We've been on a roll lately in discussing how digital technology is changing the business models for the live sound industry. Few aspects of music have escaped unscathed, and live recordings are no exception.
The onetime "ne plus ultra" of the live LP, Frampton Comes Alive, has transitioned from milestone to artifact. In the RIAA's list of alltime top-100 albums, only one, Garth Brooks' Double Live, made the top ten, one of the few on the entire list. Steady declines in the number of conventional (I'm using that word for a reason) live recordings were countered to a degree by the explosive growth of music on DVD; from 2000 to 2004 the category grew by double and even triple digits annually. However, 2005 was a watershed year that saw the sector cool off and decline by 4%. What happened was a convergence of technology, economics and culture. Touring artists began to travel with hard drive recording systems, literally recording each and every show of a tour without having to lug boxes of tape around. The lower costs of production for live albums compared to studio recordings, which was the lure of live album projects to record labels, were more than offset by the costs of producing concerts for DVD, costs that often far exceeded anything they spent for audio-only recordings. And the music consumer began to shift towards a download paradigm –those hundreds of songs recorded to Pro Tools every night of the tour were no longer being aggregated for retail products, but rather were becoming commoditized one-offs used for promotions on Web sites to boost record and concert ticket sales.
No one has noticed this shift more than the remote recording vendors — live sound's truckers. Like mastering engineers, they were insulated from the effects of the shift by the complexity of their specialty. But that's changed.
"It's in flux right now," says Peter Yianilos, owner of Artisan Recording, a remote truck based in Ft. Lauderdale. "People are willing to pay $180 for a ticket to a concert but aren't willing to buy a recording of it on CD." Yianilos suggests further that the culture shift towards downloads is changing the dynamic. "Bands are striving to make live shows flawless, as opposed to capturing the spirit of a live performance. Live At Leeds was so real you could smell the pot. But now a live recording has to compete with extremely polished recorded performances. A concert isn't a single; no one puts on a live concert CD to hear one song. The listener has to make an emotional investment in listening to the record."
Richard "Vance" Van Horn, president of Sheffield Remote, in Baltimore, says the trend is pulling the remote recording business in opposite directions, with events seeking smaller audio trucks to do the recordings at lower cost and to make way for ever-larger video trucks, while at the same time the reaction strategy is to create more sophisticated trucks that can do what a Pro Tools rig plugged into a digital FOH console can't. "We did the New Orleans Jazz Festival this year, and everyone there — Dave Matthews, Bruce Springsteen — had their own recording systems with them," he says. "Also, a lot of the radio networks that used to do live shows, like the King Biscuit Flower Hour and Album Radio Network, are gone." Sheffield is also promoting itself as a location mixing service to offset fewer live recordings.

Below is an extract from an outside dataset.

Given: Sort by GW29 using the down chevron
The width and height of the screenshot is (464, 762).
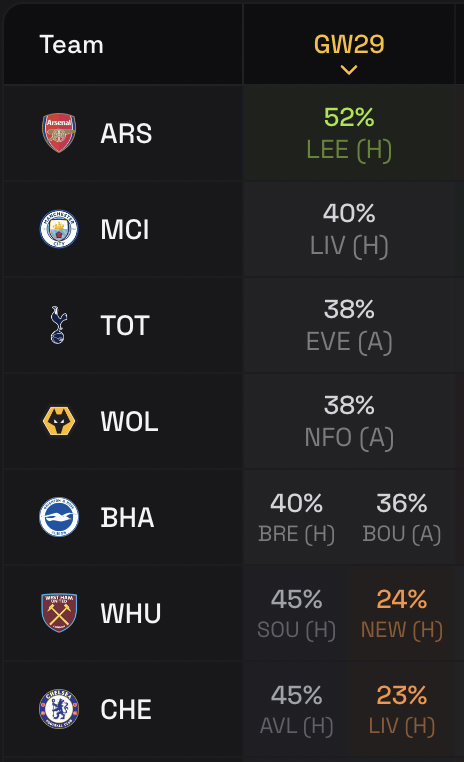Looking at the screenshot, I should pos(349,70).
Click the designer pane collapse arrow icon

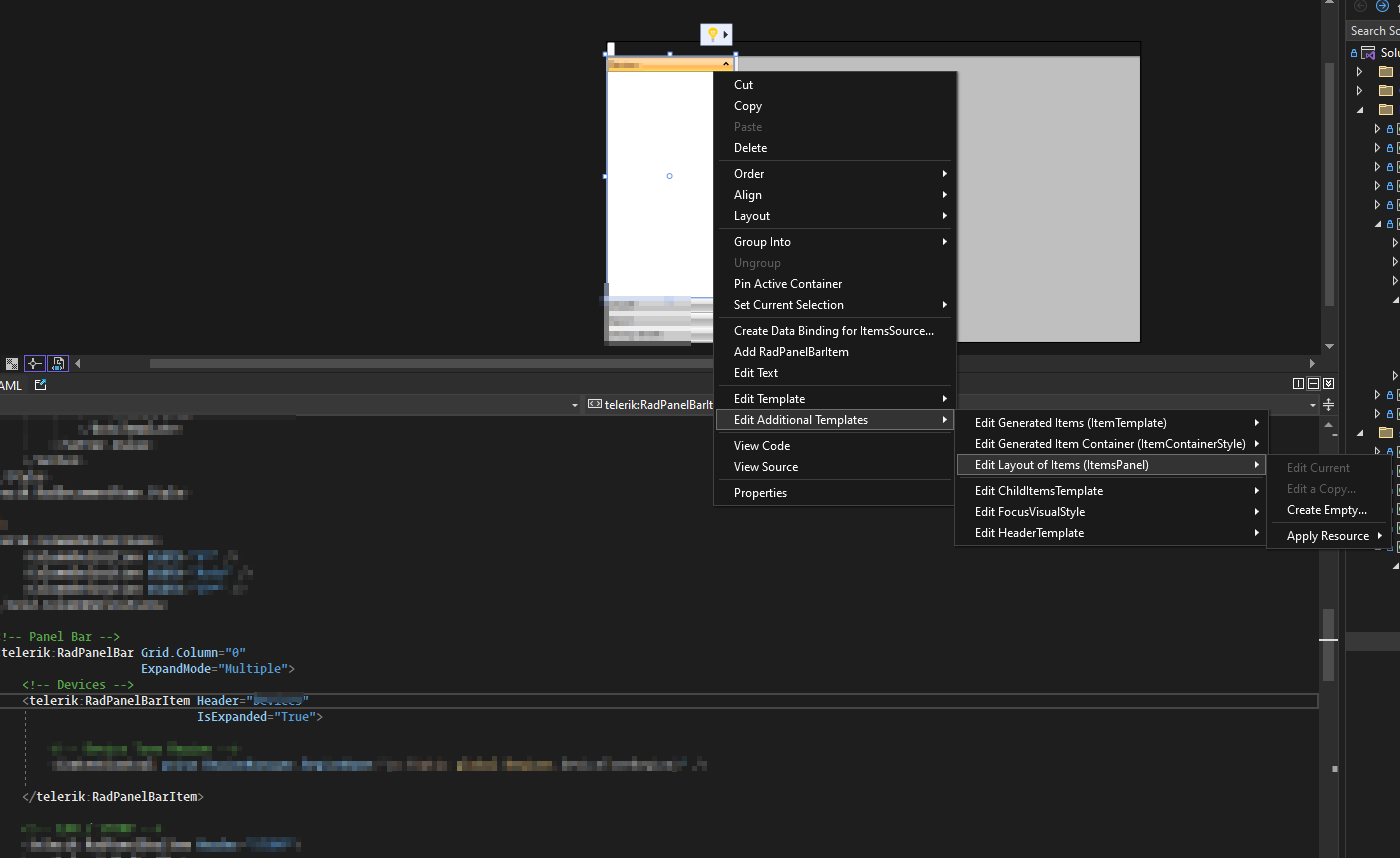tap(77, 363)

The company recently mixed the Pixies' new LP with the truck.
Yianilos says the trend is also distancing remote companies from FOH mixers, with whom they have long had symbiotic technical and economic relationships. "We used to talk with the FOH mixer to establish the technical requirements of a project, and once they were satisfied that those could be met, he would hand us off to the band's business managers," he says. "That relationship is eroding now."

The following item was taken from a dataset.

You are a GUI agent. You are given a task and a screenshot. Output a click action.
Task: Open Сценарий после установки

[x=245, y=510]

Kooster McAllister, owner of Record Plant Remote, says "The input arrangements are no longer automatically matching up, thanks to digital consoles being used on festivals," he explains. "There's a lot more Yamaha DM 2000 mixers in trucks to keep up with the proliferation of PM1D FOH consoles. Each entity has its own best way of setting up the inputs to switch between bands quickly. It's more complicated."
Another indicator of the future is the acquisition, last year, of leading remote recording company Effanel Music by XM Satellite Radio. Ironically, XM president and CEO Hugh Panero said it was the increased value of live music content that drove the move.

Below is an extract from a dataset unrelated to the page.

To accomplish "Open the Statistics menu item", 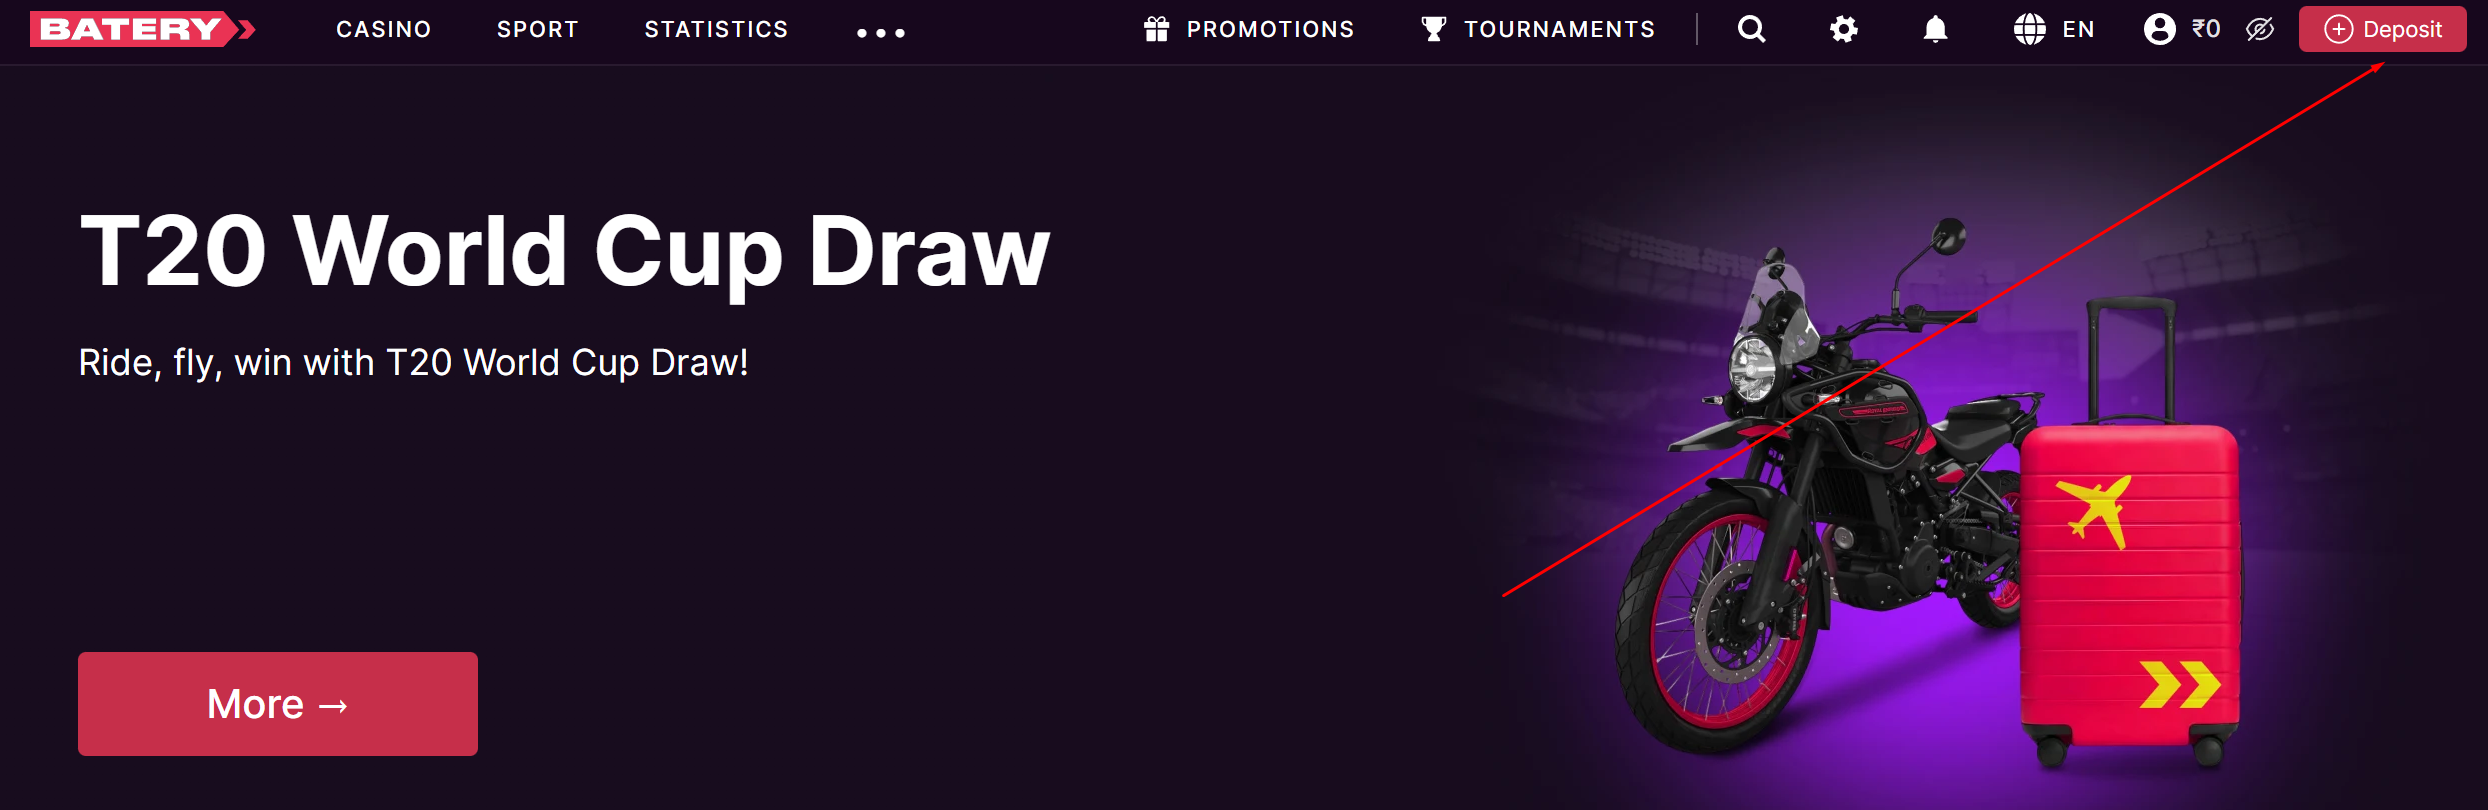I will (x=716, y=29).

The future of remote recording likely matches the paradigm of all else digital. "Faster, smaller, cheaper," says Karen Brinton, owner of Remote Recording, which this year launched Polar Express, a more petite cruiser fitted with Pro Tools and other digital gear, to complement the company's more conventional, tape-equipped Silver Truck. "It's about downsizing," Brinton adds. "The space available for audio trucks is diminishing at the same time that they're not making live CDs anymore. It's a matter of fitting into the way things are going."
There's still call for larger vehicles for concert work, Brinton says, citing the "Heart of Gold" recording Remote Recording did for Neil Young this year in Nashville. "But the strategy is smaller and maybe more of it — adding more smaller trucks to cover a wider geographical range," she says.
Doing more with less is what digital enables. Changing the workflow and the culture of the business isn't as easily accomplished. Look for smaller trucks, more of them — both from the veterans and new start-ups — and look for them all to pursue more broadcast live music and more integration with streaming from the new heavyweights in the concert business, Live Nation and Network Live, which are taking the concert business to the Internet. Look for fewer people doing more — with less.